Microencapsulation of antigens using biodegradable polyesters: facts and phantasies.

Abstract

New vaccination approaches and new delivery systems have been subject of intensive research activities recently. Controlled release vaccine delivery systems depend on the microencapsulation of antigens into biodegradable polymers, yielding small spherical polymeric particles, in the size range of 1-100 microns. By manipulating the micromorphology of the microparticles and degradation properties of the polymer either continuous or pulsatile release patterns can be adjusted. As biodegradable polymers mainly copolymers of lactic- and glycolic acid have been utilized, since these materials are known to be biocompatible and non-toxic. Apart from modulation of antigen release, an improvement of the adjuvant effect and an increase of in vitro (shelf-life) and in vivo stability of the antigen are issues of general interest with respect to parenteral vaccine delivery systems. Using different microparticles that release antigens in a pulsatile pattern at predetermined timepoints one hopes to induce protective immunity by a single administration of the vaccine delivery system. Using tetanus toxoid (TT) as a model antigen we have examined the stability during preparation, in vitro release and storage of TT microparticles. TT is a complex protein mixture sensitive to changes in pH conditions (pH < 5) and to thermal stress.

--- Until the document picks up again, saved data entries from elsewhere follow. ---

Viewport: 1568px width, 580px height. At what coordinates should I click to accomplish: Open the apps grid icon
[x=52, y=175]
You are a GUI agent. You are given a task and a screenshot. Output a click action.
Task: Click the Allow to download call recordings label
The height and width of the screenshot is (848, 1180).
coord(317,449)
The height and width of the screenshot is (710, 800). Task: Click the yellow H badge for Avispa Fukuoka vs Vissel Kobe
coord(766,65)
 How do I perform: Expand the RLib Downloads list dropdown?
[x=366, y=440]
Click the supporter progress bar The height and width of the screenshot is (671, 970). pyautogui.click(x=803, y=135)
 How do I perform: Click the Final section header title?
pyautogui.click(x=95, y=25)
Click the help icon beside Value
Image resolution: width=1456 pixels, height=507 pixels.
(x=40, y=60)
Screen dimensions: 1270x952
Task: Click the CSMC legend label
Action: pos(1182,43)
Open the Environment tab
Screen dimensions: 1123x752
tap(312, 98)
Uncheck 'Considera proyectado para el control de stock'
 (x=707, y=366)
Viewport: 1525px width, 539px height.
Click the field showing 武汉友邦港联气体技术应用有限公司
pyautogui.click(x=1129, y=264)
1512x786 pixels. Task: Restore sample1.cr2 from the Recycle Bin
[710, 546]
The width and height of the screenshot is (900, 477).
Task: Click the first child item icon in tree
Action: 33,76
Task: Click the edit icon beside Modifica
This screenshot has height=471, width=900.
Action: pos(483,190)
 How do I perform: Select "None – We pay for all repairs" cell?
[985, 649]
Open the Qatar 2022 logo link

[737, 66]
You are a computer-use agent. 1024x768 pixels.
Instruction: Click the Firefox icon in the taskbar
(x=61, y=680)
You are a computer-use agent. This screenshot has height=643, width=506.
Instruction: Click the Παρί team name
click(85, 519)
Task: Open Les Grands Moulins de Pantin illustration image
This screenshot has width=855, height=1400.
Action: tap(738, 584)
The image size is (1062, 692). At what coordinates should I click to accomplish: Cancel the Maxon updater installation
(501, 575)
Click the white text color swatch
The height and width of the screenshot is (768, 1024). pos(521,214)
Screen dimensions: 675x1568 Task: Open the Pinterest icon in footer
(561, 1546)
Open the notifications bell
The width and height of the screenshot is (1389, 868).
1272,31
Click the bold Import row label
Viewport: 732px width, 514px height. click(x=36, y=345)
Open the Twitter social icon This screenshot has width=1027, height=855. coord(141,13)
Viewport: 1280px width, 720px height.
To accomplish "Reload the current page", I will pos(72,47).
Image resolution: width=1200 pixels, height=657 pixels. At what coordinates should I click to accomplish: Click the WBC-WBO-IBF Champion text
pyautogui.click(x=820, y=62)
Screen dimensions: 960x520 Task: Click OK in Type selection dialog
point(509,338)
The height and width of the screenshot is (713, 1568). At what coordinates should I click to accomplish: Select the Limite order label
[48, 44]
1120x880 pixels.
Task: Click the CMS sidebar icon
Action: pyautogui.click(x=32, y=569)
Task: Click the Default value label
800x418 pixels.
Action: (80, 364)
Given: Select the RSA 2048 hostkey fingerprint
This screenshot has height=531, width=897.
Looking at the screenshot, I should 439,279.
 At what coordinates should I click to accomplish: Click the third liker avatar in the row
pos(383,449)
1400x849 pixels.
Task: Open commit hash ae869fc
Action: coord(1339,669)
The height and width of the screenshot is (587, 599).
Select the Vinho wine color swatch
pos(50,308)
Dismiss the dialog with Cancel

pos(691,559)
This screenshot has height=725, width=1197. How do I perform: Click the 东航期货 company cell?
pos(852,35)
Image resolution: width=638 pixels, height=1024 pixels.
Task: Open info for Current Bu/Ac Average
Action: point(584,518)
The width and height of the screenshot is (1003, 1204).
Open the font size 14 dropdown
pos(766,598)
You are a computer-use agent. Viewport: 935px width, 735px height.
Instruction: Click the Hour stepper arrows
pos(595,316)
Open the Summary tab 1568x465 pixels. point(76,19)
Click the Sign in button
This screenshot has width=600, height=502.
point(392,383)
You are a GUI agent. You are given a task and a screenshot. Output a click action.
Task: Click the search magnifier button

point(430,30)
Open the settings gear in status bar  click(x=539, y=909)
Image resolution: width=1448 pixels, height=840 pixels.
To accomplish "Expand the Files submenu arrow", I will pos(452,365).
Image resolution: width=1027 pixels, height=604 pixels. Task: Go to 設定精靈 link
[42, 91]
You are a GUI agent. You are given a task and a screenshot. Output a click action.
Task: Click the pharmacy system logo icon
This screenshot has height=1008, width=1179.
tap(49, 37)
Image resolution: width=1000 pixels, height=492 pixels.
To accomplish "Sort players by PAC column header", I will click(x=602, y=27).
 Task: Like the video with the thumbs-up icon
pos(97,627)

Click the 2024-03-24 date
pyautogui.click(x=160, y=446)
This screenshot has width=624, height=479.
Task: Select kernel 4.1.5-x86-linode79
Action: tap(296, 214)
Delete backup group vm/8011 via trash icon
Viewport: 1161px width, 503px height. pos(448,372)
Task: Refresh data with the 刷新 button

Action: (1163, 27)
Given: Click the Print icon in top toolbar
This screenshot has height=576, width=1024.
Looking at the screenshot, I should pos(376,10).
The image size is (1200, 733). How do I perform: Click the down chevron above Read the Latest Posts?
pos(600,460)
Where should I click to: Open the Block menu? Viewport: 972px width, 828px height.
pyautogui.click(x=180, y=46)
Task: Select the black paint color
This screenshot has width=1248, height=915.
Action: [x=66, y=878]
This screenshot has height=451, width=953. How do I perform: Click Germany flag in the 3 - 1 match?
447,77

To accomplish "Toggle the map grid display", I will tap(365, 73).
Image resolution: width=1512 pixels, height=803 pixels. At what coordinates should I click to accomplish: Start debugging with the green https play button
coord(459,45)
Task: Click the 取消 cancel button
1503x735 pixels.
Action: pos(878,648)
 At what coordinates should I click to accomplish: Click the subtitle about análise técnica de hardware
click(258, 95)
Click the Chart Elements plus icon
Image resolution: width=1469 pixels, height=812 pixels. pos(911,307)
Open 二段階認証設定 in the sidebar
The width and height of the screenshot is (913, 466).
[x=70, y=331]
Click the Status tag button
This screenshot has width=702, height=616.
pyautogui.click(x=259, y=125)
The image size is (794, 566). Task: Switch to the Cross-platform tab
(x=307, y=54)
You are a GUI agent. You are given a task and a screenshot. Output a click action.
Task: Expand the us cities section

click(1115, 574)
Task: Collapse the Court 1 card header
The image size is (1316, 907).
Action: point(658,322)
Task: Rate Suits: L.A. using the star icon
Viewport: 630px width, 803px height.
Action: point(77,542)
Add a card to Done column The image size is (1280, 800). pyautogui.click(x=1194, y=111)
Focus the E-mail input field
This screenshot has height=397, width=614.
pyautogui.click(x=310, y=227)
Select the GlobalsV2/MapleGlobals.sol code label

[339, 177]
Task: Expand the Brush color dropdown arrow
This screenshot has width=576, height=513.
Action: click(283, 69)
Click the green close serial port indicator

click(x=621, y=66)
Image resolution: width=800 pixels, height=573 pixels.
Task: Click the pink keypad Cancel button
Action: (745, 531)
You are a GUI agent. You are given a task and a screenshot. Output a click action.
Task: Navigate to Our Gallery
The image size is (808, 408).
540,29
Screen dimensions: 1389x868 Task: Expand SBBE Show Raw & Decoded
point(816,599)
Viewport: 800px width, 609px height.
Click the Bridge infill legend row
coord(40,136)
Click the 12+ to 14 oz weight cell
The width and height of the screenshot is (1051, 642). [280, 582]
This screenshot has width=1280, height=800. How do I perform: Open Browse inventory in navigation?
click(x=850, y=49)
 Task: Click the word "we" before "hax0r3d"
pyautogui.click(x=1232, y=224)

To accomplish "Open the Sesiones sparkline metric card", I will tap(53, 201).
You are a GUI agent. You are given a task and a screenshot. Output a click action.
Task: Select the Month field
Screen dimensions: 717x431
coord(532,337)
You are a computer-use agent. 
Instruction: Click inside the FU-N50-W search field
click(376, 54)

TT microparticles can be prepared by a W/O/W double emulsion technique with satisfactory encapsulation efficiencies in good yields. In accordance with other investigators we observe an adjuvant effect of TT microspheres in mice upon sc administration leading to a long-lasting antibody response. In challenge experiments we could demonstrate a protective effect. The issue of an ideal release pattern remains open, since a boosting of the antibody titers during the bioerosion of the TT microspheres was not observed, possibly due to desactivation of TT in the degrading microspheres.